**Stored records**.
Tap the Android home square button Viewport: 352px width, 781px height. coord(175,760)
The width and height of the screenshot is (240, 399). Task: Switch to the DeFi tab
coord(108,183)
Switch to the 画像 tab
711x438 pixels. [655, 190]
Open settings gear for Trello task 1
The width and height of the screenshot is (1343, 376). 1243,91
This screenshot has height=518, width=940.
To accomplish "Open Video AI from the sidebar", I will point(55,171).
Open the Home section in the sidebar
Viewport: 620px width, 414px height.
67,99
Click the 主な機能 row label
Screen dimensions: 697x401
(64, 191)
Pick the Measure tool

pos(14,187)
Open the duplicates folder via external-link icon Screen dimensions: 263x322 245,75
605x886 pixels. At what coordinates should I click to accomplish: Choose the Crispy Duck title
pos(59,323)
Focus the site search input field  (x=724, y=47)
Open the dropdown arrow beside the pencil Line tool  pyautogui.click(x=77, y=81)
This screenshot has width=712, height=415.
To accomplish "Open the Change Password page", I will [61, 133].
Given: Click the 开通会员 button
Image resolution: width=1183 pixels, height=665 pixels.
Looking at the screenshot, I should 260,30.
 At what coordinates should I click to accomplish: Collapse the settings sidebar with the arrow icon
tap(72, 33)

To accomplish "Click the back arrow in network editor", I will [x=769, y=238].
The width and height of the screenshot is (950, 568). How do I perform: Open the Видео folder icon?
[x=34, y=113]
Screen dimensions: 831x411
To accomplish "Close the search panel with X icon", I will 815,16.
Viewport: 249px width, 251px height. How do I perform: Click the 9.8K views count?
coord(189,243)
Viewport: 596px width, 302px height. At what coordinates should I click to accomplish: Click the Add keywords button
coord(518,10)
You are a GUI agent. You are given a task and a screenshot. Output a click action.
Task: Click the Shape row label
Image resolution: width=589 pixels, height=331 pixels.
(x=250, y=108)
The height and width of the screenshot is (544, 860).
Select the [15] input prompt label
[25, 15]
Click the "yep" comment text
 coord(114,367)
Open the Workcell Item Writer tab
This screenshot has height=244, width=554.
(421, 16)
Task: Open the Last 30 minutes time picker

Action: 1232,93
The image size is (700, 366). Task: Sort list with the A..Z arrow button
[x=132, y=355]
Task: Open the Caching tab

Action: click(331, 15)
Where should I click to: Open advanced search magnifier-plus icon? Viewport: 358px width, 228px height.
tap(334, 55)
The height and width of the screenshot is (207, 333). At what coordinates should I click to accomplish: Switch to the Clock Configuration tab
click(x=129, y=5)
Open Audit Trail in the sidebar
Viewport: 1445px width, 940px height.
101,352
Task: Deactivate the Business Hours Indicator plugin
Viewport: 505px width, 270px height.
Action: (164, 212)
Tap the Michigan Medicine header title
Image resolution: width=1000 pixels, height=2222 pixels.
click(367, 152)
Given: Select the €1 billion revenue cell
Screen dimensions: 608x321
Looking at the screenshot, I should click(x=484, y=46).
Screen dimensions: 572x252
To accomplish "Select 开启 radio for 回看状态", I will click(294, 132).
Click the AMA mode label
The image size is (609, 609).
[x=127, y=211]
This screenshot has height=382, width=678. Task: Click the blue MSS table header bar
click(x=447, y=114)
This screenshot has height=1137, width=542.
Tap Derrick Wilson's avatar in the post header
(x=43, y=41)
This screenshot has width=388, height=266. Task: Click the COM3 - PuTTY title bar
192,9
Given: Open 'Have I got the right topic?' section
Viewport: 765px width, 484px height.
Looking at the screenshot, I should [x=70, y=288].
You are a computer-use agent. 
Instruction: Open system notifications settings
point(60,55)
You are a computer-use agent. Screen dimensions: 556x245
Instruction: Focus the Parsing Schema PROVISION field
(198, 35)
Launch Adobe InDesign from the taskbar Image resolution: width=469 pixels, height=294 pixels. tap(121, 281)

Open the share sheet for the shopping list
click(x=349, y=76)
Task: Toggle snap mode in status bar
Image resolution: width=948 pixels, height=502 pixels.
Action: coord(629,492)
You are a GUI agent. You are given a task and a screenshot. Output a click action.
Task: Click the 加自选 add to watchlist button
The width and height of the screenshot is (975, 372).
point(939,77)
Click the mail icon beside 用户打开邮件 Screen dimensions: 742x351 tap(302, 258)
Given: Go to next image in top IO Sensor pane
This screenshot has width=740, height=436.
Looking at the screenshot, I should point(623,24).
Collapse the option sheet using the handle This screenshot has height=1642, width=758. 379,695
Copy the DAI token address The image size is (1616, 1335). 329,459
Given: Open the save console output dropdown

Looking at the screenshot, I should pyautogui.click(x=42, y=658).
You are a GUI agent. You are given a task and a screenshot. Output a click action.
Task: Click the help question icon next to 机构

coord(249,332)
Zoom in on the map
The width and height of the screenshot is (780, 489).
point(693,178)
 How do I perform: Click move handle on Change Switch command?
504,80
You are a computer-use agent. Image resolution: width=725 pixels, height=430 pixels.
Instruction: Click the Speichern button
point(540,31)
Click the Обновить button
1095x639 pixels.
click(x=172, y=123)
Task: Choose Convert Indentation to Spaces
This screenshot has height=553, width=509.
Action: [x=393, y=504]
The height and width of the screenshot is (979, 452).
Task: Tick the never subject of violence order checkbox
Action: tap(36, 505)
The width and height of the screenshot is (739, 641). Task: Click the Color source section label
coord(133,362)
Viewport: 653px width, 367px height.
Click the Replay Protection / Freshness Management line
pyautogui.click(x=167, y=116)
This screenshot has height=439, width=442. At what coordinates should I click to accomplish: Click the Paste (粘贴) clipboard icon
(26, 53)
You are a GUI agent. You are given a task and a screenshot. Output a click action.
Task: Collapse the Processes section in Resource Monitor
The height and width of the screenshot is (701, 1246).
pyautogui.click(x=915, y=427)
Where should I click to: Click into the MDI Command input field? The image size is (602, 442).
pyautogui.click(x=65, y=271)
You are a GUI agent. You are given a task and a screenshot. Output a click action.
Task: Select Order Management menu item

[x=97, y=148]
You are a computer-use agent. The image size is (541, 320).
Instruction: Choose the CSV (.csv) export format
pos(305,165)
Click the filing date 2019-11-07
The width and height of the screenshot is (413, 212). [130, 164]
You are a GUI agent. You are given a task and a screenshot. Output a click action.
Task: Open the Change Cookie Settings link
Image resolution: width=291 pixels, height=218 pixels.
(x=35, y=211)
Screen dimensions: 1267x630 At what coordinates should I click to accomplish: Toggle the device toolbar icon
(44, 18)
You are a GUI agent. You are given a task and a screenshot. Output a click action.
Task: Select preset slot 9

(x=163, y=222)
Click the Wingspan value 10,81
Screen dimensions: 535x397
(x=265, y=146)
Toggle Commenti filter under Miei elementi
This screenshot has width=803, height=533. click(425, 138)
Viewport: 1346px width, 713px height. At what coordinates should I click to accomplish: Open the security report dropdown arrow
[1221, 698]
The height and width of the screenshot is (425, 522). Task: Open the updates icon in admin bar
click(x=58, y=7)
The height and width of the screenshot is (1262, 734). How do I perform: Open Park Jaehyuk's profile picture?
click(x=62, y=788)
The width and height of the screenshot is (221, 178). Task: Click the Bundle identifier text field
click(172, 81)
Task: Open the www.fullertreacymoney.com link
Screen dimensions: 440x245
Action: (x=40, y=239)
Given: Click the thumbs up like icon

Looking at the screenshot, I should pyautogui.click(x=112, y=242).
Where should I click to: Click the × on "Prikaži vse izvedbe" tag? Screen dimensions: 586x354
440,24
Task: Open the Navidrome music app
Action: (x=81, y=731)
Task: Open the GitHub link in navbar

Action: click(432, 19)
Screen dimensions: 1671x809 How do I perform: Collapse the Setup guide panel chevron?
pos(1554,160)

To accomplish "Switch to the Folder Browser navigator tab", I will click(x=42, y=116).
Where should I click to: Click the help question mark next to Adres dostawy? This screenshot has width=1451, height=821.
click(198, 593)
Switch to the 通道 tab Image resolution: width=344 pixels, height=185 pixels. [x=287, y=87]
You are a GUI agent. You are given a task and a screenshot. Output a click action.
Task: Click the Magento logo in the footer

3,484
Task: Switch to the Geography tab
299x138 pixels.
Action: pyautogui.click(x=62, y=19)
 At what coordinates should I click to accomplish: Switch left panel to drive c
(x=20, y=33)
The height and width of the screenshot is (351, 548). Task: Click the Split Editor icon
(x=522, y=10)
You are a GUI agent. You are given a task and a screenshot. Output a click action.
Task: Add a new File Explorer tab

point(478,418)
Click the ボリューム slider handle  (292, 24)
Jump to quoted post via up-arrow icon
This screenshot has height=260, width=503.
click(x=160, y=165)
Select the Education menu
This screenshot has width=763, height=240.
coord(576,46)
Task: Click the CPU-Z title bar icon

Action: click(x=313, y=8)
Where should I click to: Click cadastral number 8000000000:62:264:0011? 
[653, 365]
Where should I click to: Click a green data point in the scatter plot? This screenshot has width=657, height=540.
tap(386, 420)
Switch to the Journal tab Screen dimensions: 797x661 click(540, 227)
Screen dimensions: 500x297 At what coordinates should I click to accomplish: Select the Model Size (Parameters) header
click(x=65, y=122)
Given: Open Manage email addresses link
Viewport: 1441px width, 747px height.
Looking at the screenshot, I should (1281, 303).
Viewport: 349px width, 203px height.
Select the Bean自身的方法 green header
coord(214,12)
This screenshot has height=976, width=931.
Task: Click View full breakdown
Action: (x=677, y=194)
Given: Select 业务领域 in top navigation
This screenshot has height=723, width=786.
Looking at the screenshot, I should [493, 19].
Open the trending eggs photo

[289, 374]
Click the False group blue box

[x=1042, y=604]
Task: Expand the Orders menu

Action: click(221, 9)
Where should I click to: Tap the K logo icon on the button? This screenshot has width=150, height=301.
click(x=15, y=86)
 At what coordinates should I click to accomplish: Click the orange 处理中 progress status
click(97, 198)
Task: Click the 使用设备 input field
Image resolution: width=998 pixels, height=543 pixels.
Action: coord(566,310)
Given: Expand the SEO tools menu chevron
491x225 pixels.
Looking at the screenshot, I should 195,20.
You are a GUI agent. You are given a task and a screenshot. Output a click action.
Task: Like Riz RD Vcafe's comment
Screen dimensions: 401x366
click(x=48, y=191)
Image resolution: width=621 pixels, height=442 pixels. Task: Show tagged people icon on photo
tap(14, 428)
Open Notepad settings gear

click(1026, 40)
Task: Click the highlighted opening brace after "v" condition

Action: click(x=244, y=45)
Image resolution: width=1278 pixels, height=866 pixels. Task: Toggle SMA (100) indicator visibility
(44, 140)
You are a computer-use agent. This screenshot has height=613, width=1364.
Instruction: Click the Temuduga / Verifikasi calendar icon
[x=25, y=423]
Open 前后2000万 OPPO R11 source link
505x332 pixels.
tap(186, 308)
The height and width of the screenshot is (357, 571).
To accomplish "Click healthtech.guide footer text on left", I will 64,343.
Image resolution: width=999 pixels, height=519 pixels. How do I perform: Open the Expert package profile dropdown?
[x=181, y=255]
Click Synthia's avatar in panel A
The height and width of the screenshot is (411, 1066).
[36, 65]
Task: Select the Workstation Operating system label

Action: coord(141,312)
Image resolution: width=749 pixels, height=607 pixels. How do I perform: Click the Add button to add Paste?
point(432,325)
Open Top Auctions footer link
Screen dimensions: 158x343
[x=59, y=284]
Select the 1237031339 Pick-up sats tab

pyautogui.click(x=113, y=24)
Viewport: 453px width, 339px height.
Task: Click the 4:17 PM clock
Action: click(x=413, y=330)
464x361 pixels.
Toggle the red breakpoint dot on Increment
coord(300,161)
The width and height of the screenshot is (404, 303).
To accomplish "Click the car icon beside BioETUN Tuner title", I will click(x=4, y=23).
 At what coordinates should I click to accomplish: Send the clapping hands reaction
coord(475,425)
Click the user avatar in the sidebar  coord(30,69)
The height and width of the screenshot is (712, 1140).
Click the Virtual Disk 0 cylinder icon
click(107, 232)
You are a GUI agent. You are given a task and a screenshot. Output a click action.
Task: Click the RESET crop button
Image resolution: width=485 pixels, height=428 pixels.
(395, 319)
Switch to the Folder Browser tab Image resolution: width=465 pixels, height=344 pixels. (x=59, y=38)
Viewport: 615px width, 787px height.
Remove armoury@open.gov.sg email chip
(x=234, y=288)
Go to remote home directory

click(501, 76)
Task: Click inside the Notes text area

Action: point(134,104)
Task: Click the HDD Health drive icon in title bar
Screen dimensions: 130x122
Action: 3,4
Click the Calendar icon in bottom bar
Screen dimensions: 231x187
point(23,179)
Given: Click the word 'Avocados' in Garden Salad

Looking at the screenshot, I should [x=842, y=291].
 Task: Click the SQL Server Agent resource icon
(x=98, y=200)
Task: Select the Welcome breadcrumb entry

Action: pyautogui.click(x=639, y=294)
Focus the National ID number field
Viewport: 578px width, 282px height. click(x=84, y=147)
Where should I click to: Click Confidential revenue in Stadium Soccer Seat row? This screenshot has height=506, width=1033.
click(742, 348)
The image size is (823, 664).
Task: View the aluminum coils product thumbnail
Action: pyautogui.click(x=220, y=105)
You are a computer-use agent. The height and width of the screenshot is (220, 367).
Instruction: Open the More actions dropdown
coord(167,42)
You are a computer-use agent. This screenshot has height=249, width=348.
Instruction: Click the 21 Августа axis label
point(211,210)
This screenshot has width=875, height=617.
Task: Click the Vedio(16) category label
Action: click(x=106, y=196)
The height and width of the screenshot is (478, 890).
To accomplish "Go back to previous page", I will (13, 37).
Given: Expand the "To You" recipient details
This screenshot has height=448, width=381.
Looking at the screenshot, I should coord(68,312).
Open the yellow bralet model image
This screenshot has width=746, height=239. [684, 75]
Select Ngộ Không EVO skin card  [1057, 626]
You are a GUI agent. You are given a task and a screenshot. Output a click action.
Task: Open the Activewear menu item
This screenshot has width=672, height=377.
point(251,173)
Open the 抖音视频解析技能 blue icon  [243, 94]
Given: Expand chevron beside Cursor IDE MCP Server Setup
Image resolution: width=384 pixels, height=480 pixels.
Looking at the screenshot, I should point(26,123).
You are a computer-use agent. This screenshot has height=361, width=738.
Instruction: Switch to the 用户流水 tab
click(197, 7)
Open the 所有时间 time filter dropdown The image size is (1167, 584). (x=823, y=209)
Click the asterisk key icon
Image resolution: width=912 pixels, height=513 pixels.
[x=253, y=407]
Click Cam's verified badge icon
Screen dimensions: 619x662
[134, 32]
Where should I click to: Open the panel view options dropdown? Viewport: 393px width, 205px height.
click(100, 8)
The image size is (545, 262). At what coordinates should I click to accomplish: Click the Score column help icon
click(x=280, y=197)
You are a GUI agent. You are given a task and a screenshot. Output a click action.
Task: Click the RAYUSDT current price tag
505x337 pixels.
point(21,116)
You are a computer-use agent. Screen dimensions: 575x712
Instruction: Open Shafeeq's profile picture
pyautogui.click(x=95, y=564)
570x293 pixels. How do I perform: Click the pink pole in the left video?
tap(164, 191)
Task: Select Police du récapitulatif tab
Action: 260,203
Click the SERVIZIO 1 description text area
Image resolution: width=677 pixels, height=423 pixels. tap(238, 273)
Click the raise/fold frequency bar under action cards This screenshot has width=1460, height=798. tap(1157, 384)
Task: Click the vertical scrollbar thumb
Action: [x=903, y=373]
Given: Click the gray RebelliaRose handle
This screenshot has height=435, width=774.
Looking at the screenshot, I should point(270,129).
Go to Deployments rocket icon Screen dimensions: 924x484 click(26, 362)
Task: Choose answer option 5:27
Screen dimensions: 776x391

**Work instructions**. Your answer must consist solely of the lines from the top of the entries above through the line containing "Open the dropdown", copied exactly, both ends included.

**Solution below**.
Tap the Android home square button Viewport: 352px width, 781px height. coord(175,760)
The width and height of the screenshot is (240, 399). Task: Switch to the DeFi tab
coord(108,183)
Switch to the 画像 tab
711x438 pixels. [655, 190]
Open settings gear for Trello task 1
The width and height of the screenshot is (1343, 376). 1243,91
This screenshot has height=518, width=940.
To accomplish "Open Video AI from the sidebar", I will point(55,171).
Open the Home section in the sidebar
Viewport: 620px width, 414px height.
67,99
Click the 主な機能 row label
Screen dimensions: 697x401
(64, 191)
Pick the Measure tool

pos(14,187)
Open the duplicates folder via external-link icon Screen dimensions: 263x322 245,75
605x886 pixels. At what coordinates should I click to accomplish: Choose the Crispy Duck title
pos(59,323)
Focus the site search input field  (x=724, y=47)
Open the dropdown arrow beside the pencil Line tool  pyautogui.click(x=77, y=81)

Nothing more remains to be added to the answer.